=== Begin Enclosure ===
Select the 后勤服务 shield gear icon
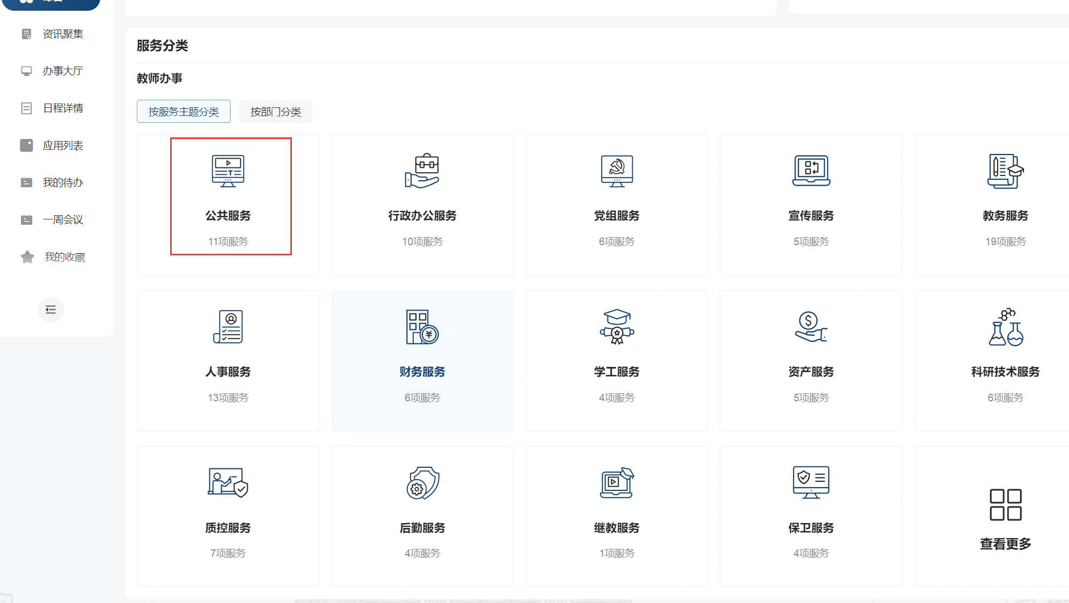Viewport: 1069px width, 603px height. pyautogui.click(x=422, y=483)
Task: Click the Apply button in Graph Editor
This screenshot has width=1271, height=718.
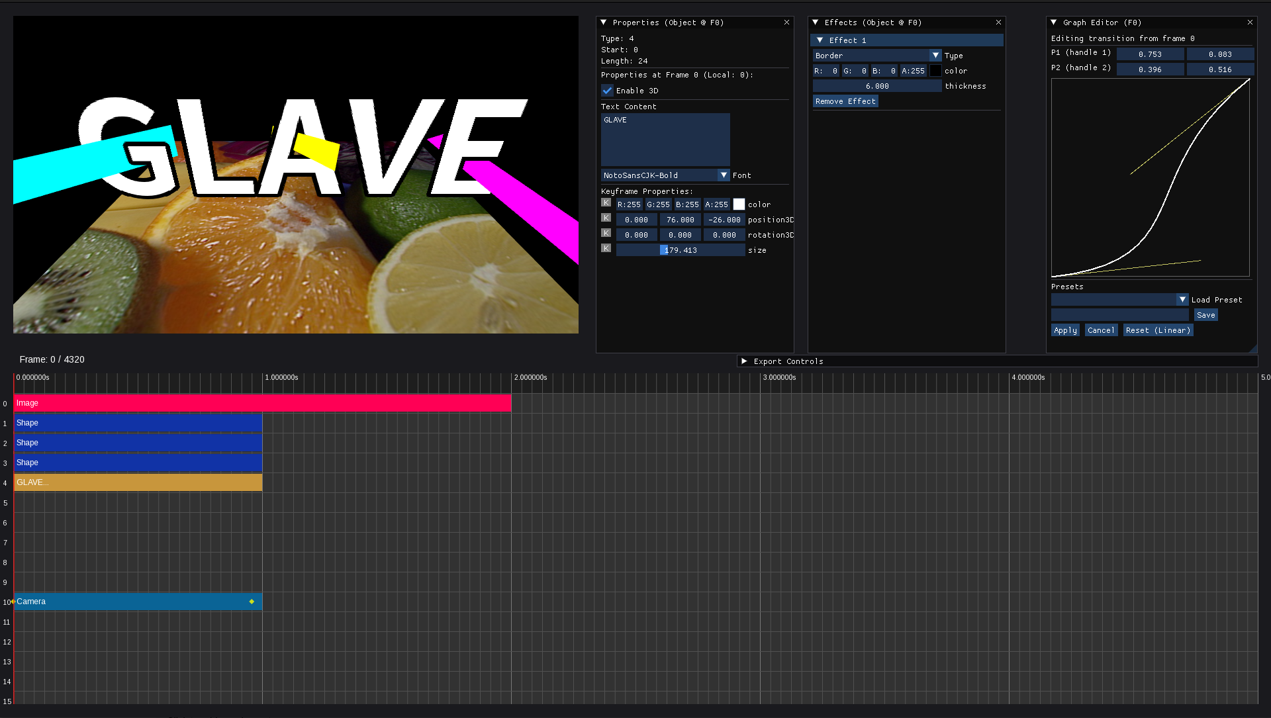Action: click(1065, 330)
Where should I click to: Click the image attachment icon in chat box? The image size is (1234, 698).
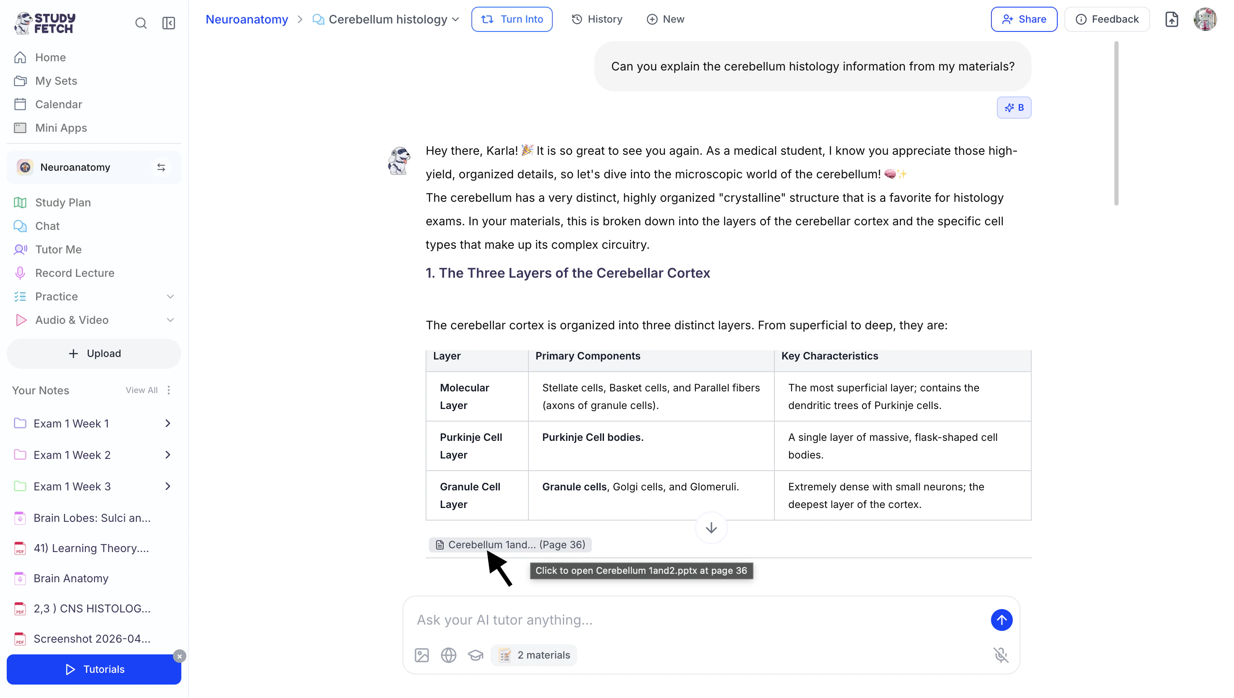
=== End Enclosure ===
__WHAT YOU NEED TO DO__. The data above should be restated exactly, with its images dropped.

__RESPONSE BOX__.
Select the 后勤服务 shield gear icon
Viewport: 1069px width, 603px height. pyautogui.click(x=422, y=483)
Task: Click the Apply button in Graph Editor
This screenshot has width=1271, height=718.
Action: click(1065, 330)
Where should I click to: Click the image attachment icon in chat box? The image size is (1234, 698).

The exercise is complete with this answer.